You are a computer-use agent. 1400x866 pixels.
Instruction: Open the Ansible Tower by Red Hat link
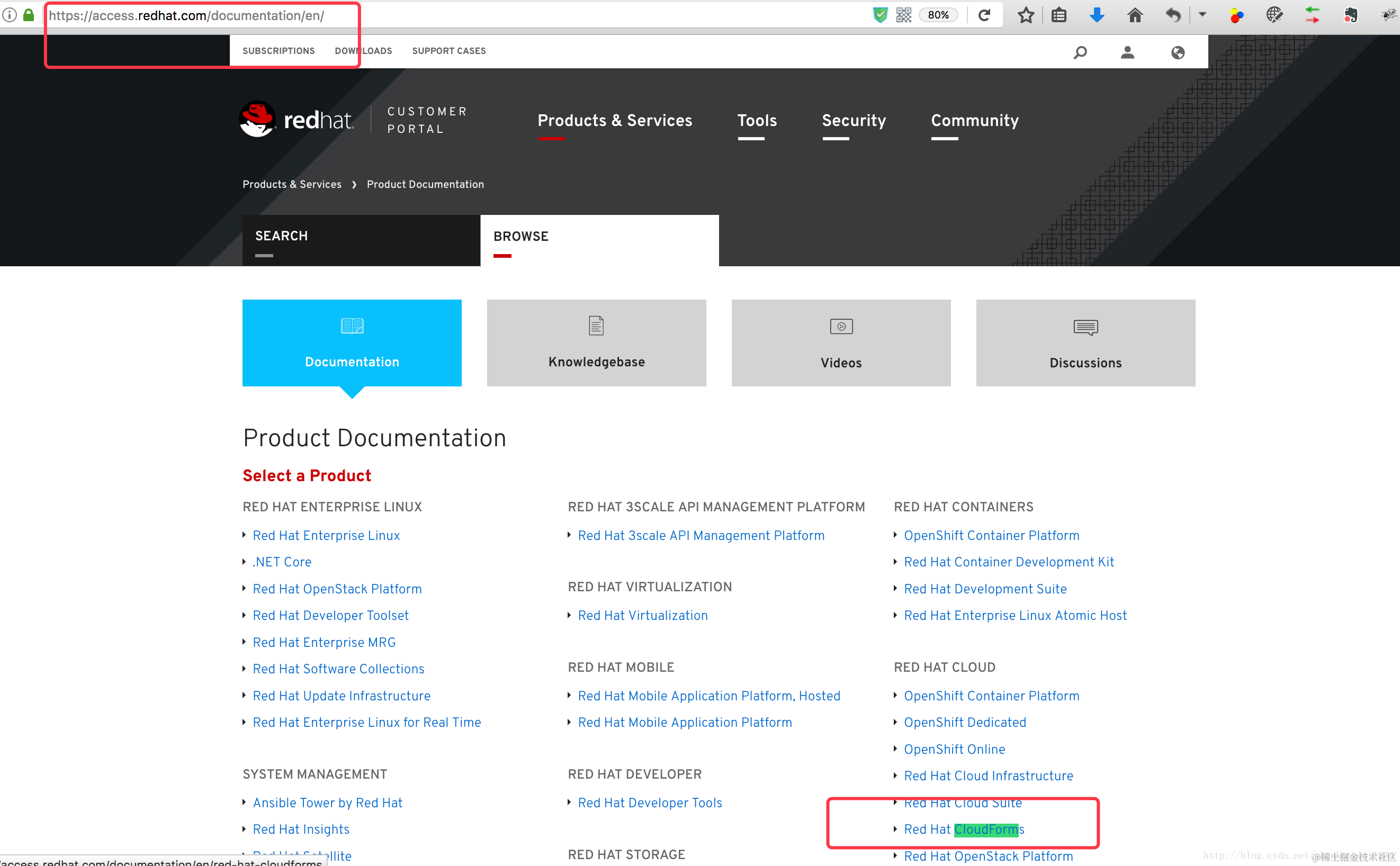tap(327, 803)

──────

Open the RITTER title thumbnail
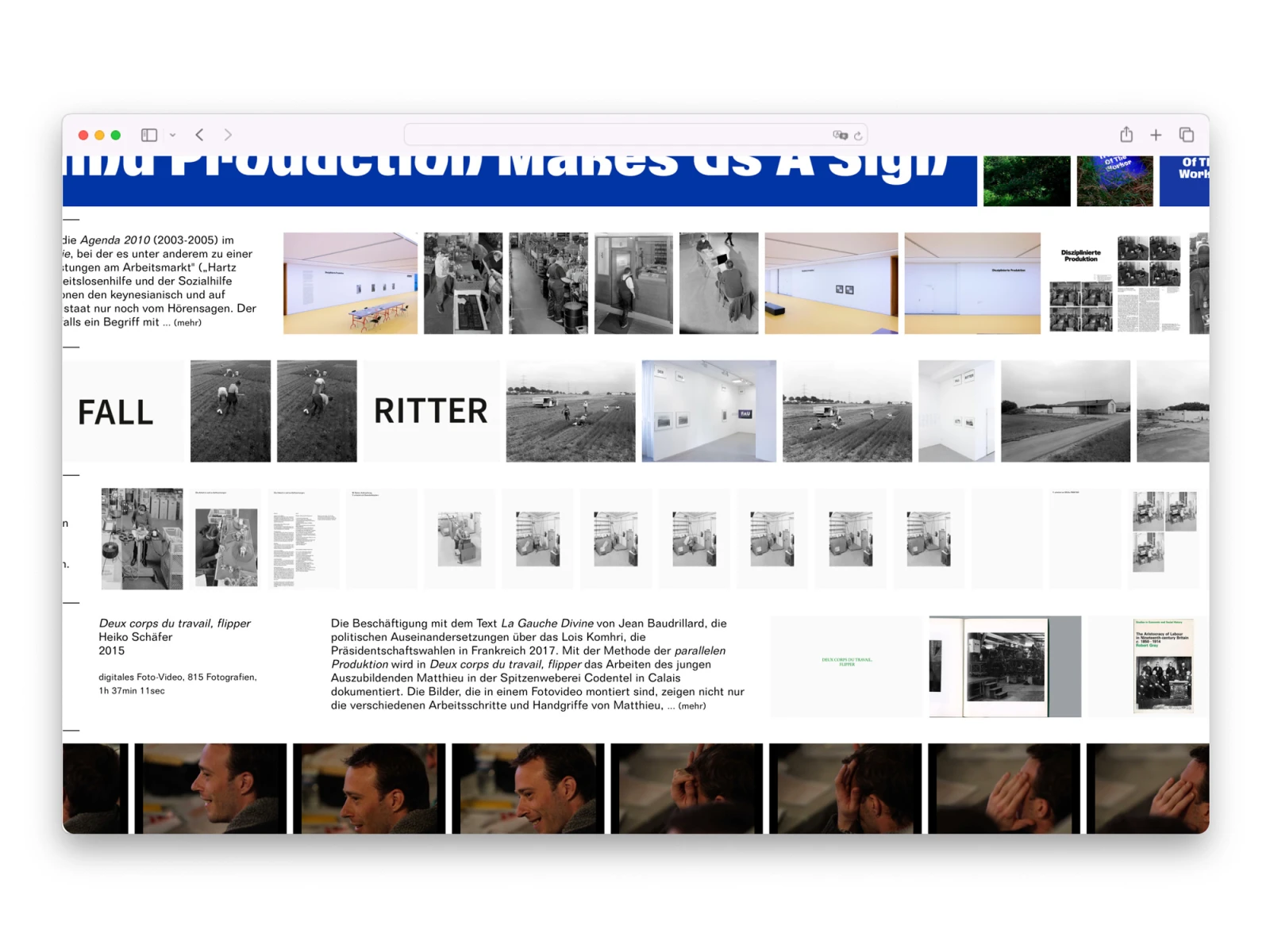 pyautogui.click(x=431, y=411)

──────

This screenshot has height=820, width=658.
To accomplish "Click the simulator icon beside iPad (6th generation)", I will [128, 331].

──────

- TASK BRIEF: Return the data from the line with "You are a computer-use" to the line with "tap(327, 803)" unchanged, including both of those lines, and leave the pictures out.

- THE ANSWER:
You are a computer-use agent. 1400x866 pixels.
Instruction: Open the Ansible Tower by Red Hat link
tap(327, 803)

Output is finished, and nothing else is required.